The Securities and Exchange Commission (“SEC”) has approved the final rules to update and expand Regulation A (referred to as Regulation A+). Regulation A, part of Title IV of the Jumpstart our Business Startups (“JOBS”) Act, provides an exemption from registration for smaller issuers of securities. The final rules will provide exemptions for two tiers of offerings that will help smaller companies’ gain access to capital while still providing protections and more investment choices to investors.

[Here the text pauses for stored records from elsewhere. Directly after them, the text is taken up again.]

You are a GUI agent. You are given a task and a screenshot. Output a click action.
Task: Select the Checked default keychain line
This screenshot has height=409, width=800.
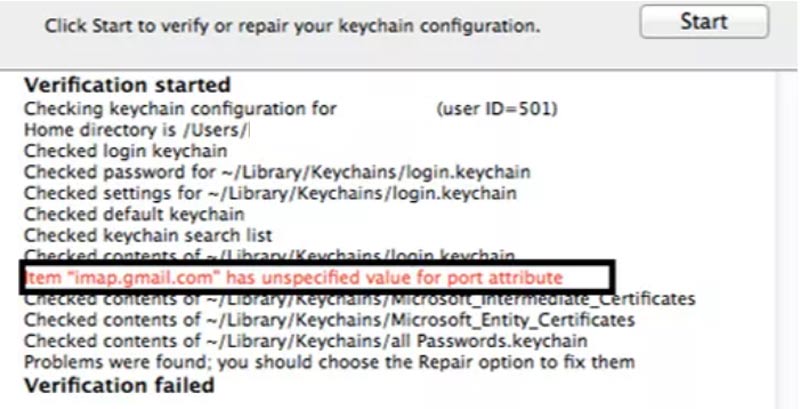coord(134,215)
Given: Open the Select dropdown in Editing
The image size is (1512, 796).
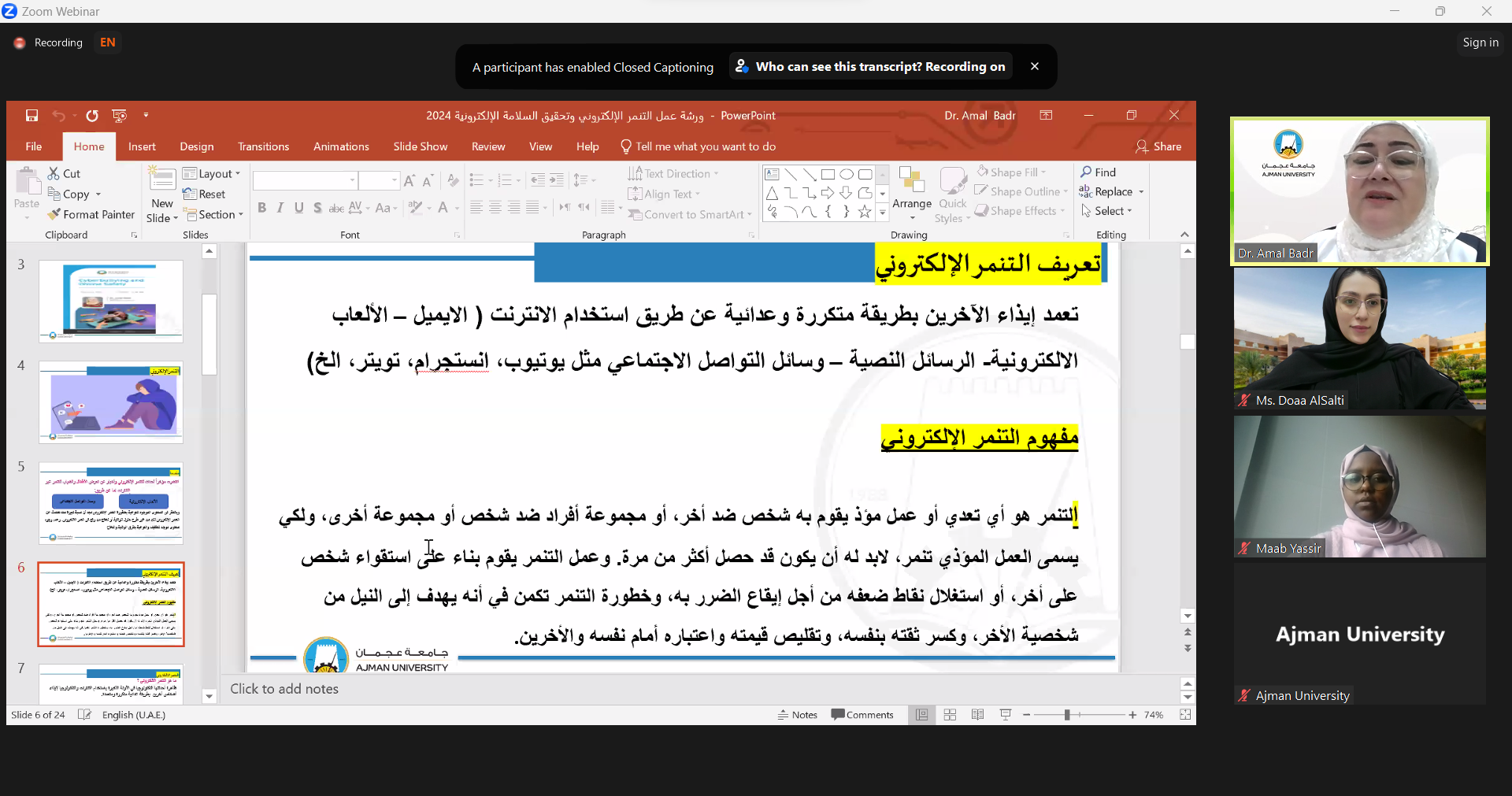Looking at the screenshot, I should pos(1107,211).
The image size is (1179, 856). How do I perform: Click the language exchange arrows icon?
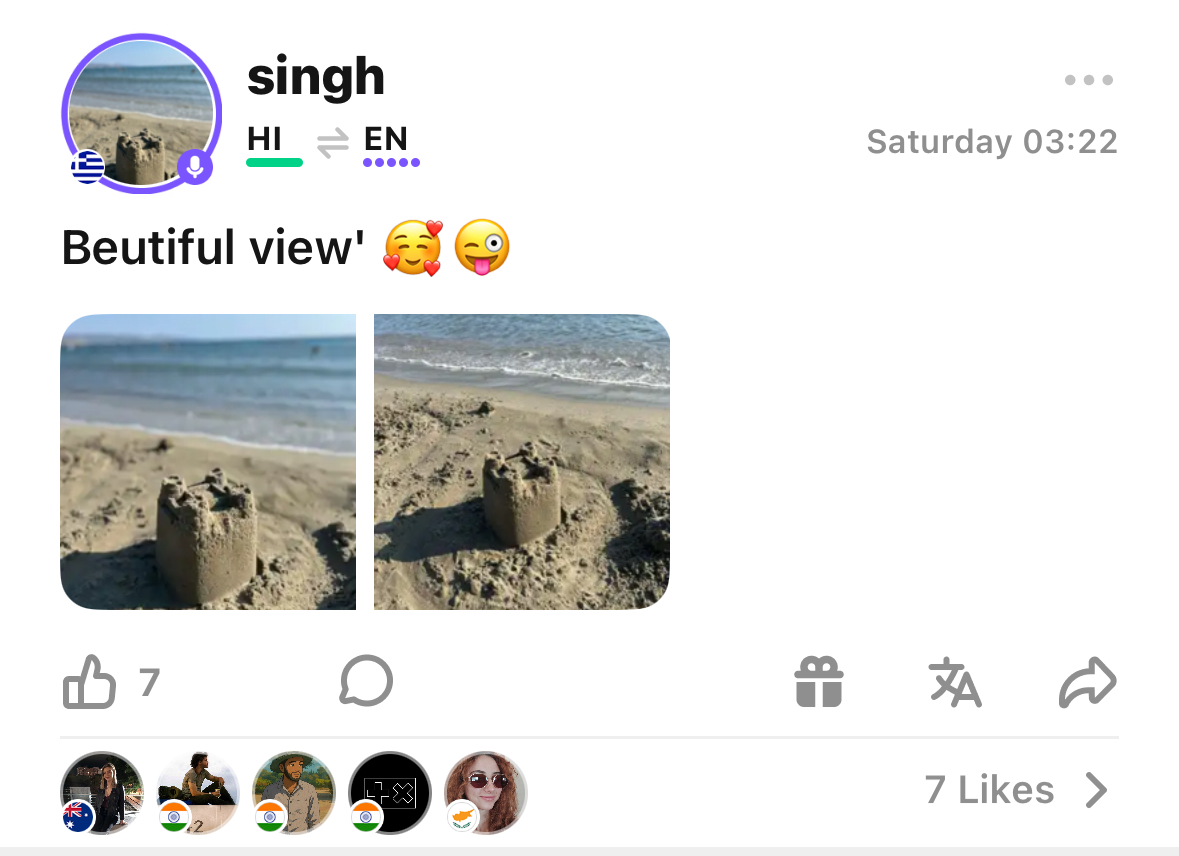[x=332, y=143]
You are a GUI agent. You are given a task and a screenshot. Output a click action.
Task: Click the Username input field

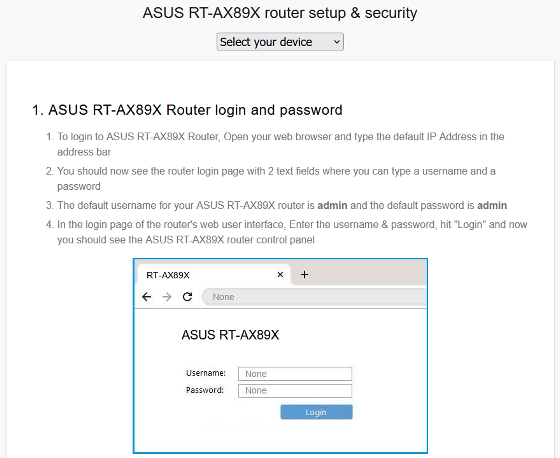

The update to Regulation A’s current exemption will allow smaller companies to offer and sell securities of up to $50 million within a 12 month period. The offerings which fell under Regulation A will be divided into two tiers, and will be subject to eligibility, disclosures and reporting requirements. According to SEC Chairwoman Mary Joe White “These new rules provide an effective, workable path to raising capital that also provides strong investor protections.” White also went on to state that “It is important for the Commission to continue to look for ways that our rules can facilitate capital-raising by smaller companies.”

According to the SEC Press Release the final rules provide for two tiers of offerings and are as follows:

  • Tier 1, which would consist of securities offerings of up to $20 million in a 12-month period, with not more than $6 million in offers by selling security-holders that are affiliates of the issuer.
  • Tier 2, which would consist of securities offerings of up to $50 million in a 12-month period, with not more than $15 million in offers by selling security-holders that are affiliates of the issuer.

Please refer to the Press Release for additional information regarding requirements and eligibility for each tier. The rule amendments will go into effect 60 days after publication in the Federal Register.